* _BRIEF_: Please render the records below as a numbered list, with blank lines and pictures left out.

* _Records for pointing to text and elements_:
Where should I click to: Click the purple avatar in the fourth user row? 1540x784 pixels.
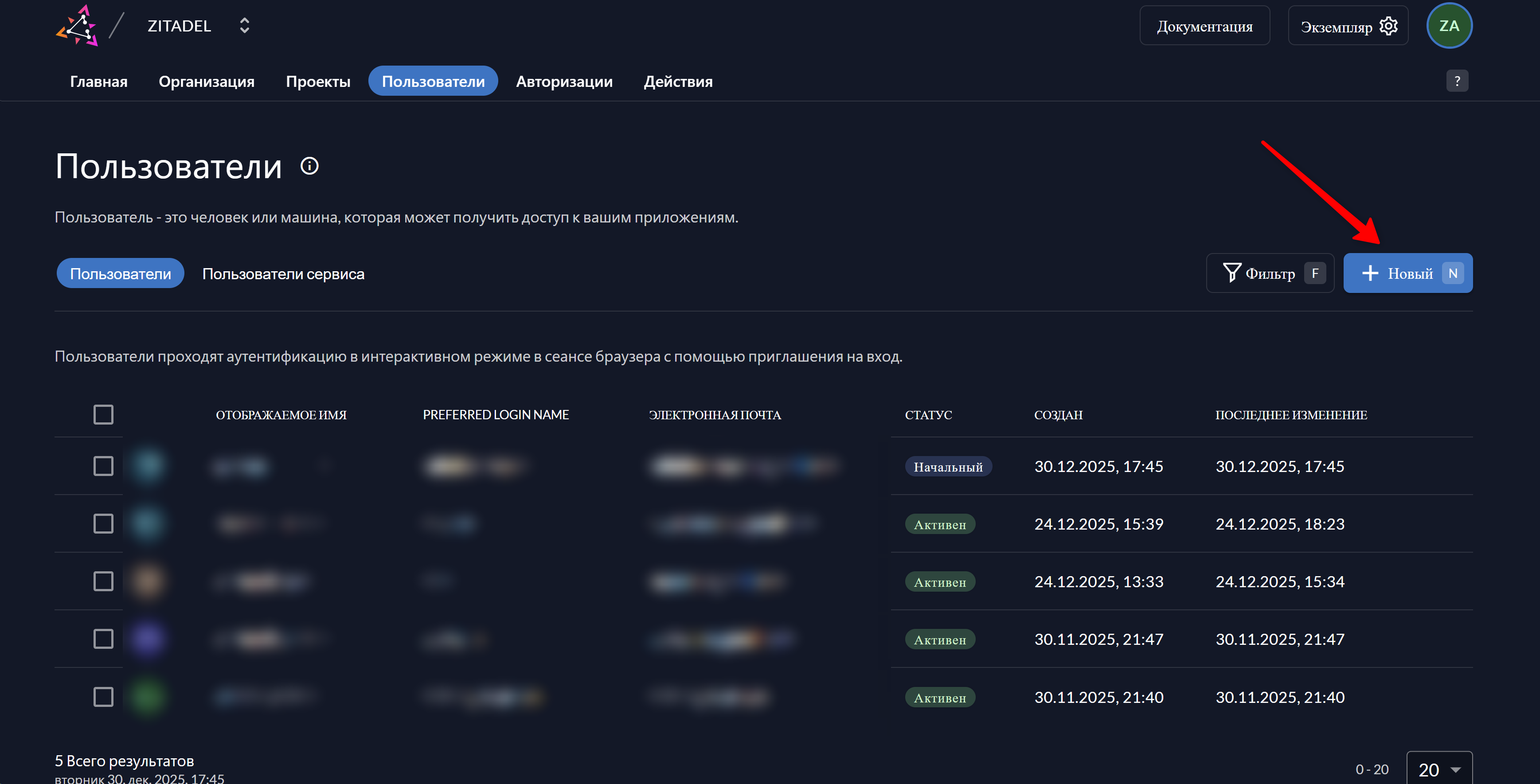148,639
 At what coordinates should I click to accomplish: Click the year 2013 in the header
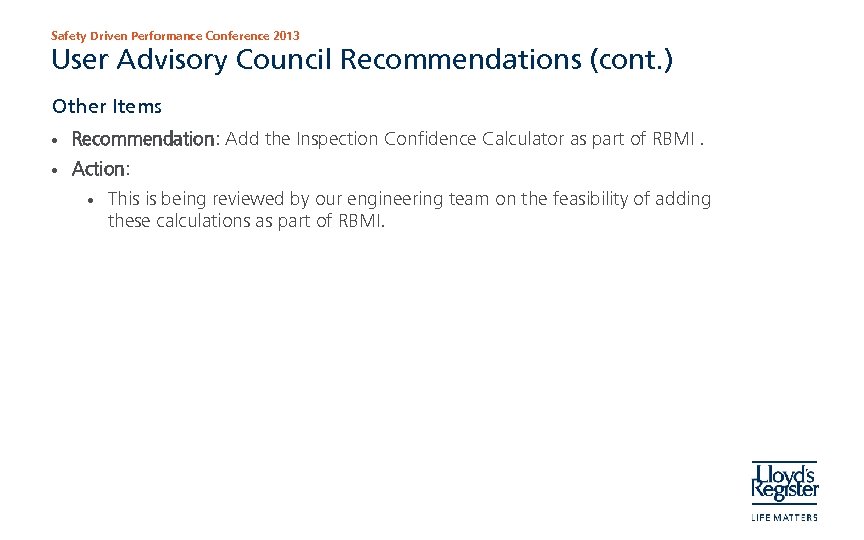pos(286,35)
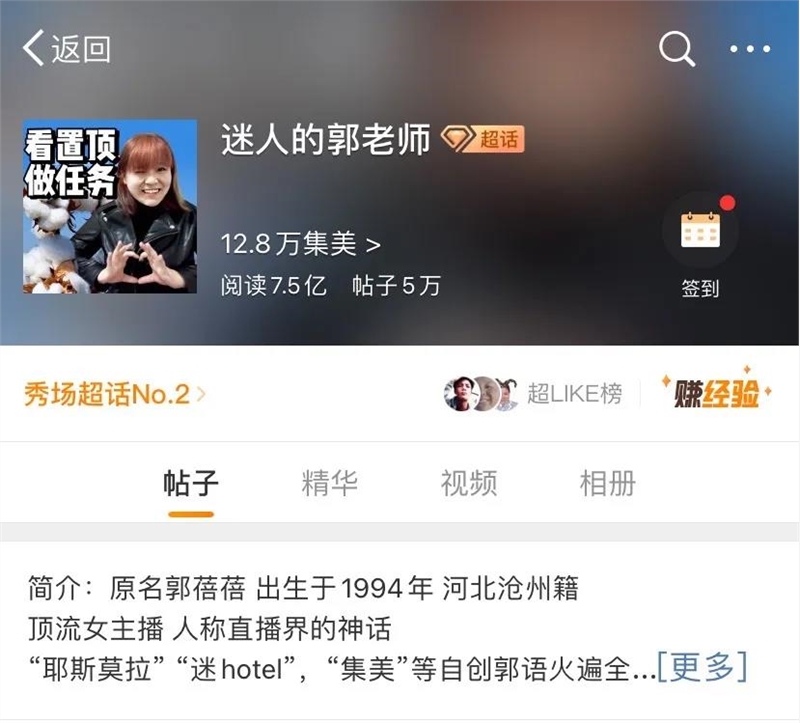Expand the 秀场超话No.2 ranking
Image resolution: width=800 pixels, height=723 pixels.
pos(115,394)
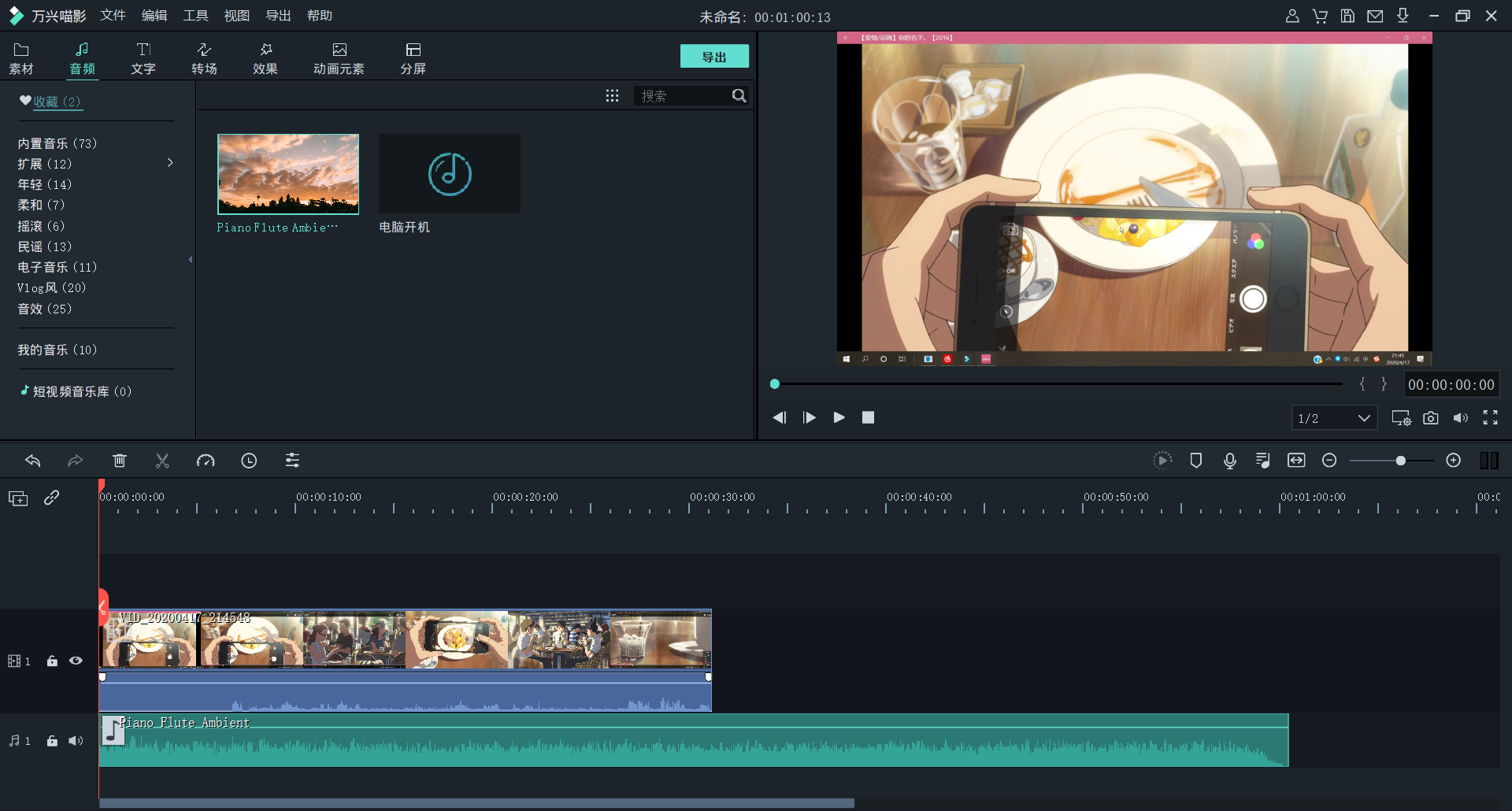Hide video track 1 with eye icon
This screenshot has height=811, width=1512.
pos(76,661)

* _OUTPUT OF THE EXERCISE_:
1. Where should I click to: Click the purple avatar in the fourth user row? 1540x784 pixels.
2. 148,639
3.  At what coordinates should I click to accomplish: Click the year 2013 in the header
4. pos(286,35)
5. Expand the 秀场超话No.2 ranking
6. Image resolution: width=800 pixels, height=723 pixels.
7. pos(115,394)
8. Hide video track 1 with eye icon
9. This screenshot has height=811, width=1512.
10. pos(76,661)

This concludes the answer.